> **EXERCISE BRIEF**
From the records that follow, return exactly the lines beginning at the one that contains "You are a computer-use" and ending at the one that contains "Sort by the Time column header", pictures left out.

> **INPUT MATERIAL**
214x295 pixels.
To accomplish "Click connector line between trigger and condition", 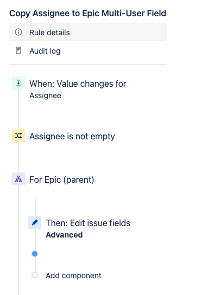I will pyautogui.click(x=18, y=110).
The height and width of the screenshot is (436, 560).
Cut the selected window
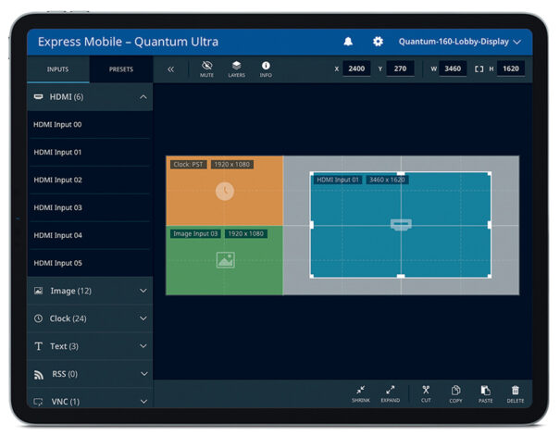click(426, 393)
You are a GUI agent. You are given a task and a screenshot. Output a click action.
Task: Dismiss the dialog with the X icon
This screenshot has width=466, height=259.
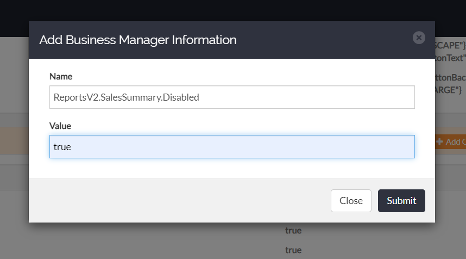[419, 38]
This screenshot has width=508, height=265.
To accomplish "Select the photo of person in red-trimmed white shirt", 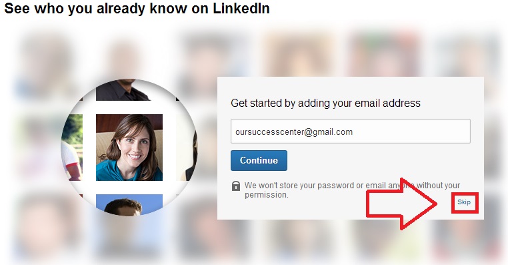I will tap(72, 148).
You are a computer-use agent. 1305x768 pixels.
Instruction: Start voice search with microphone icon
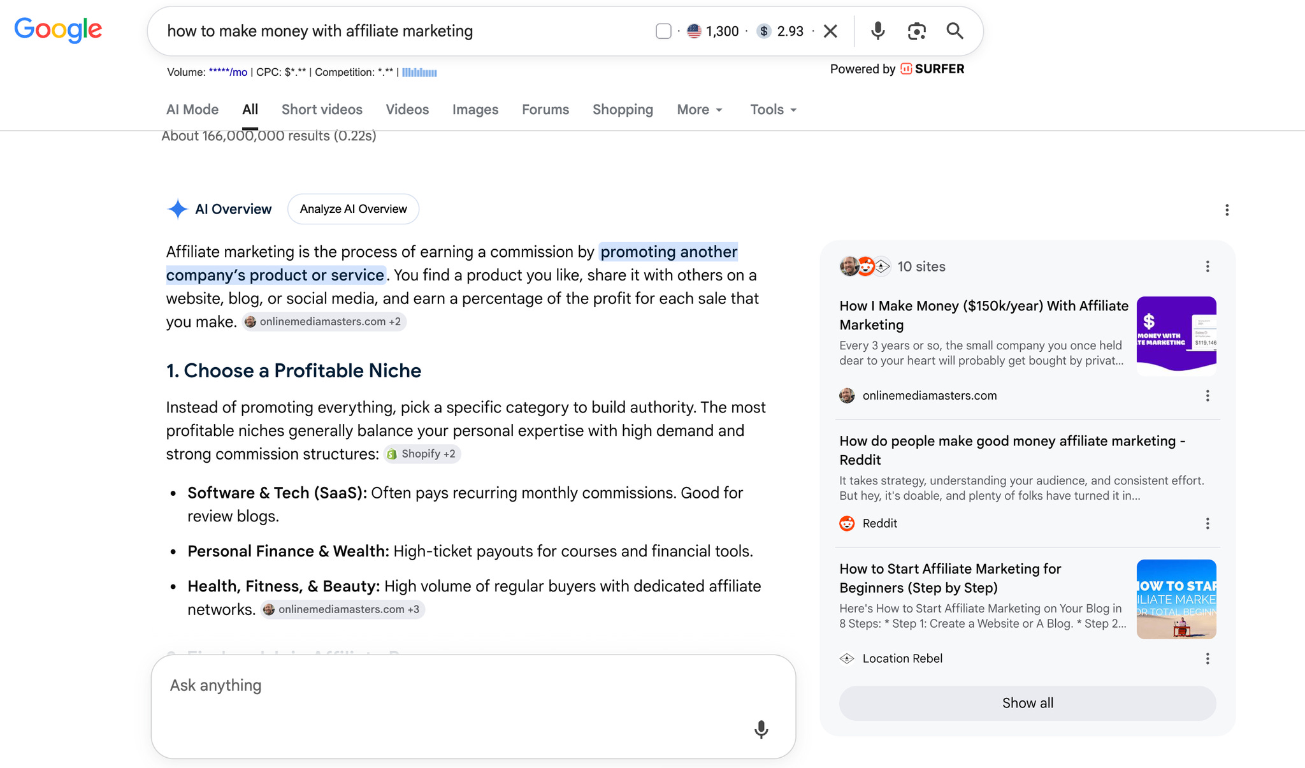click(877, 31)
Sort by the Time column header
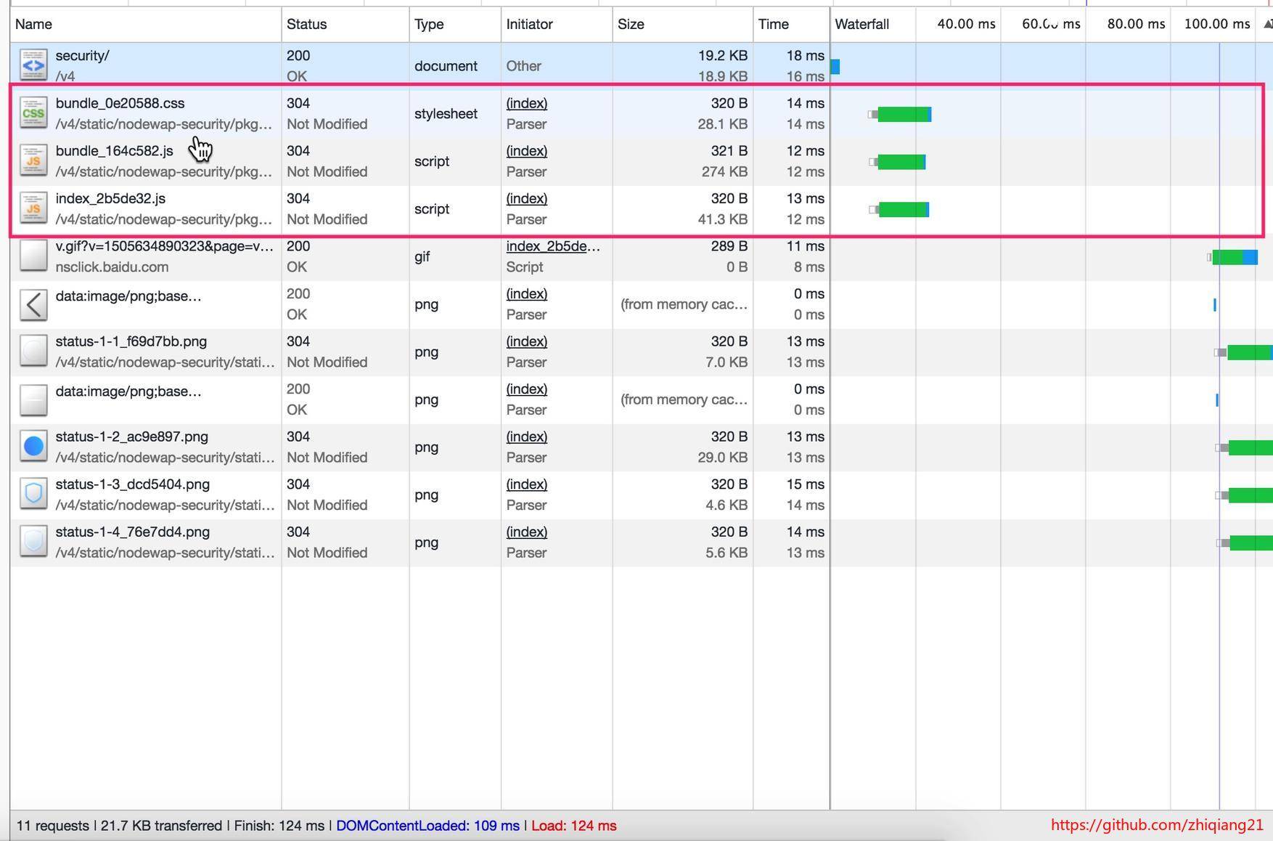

...

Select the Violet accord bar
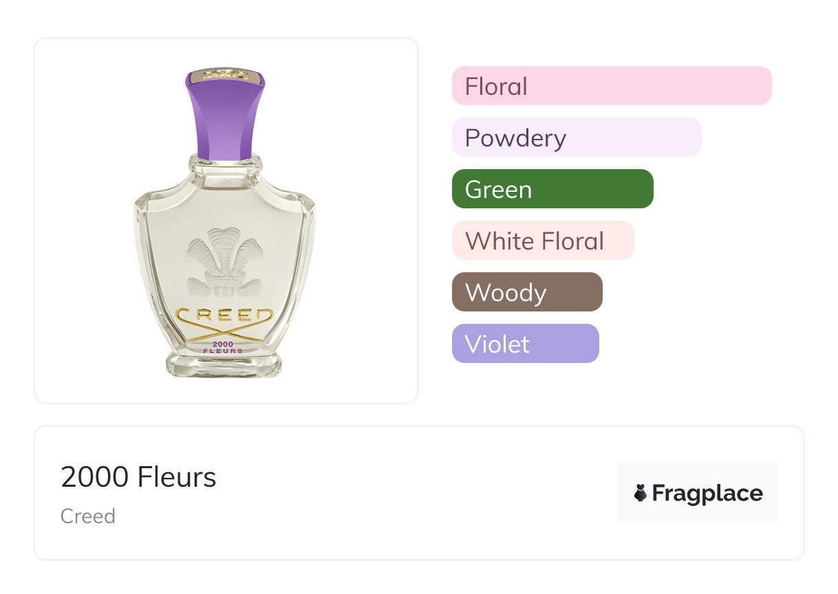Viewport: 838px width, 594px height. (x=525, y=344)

> **TASK ANSWER**
You are a computer-use agent. 1305x768 pixels.
Instruction: Start voice search with microphone icon
click(877, 31)
Sort by the Time column header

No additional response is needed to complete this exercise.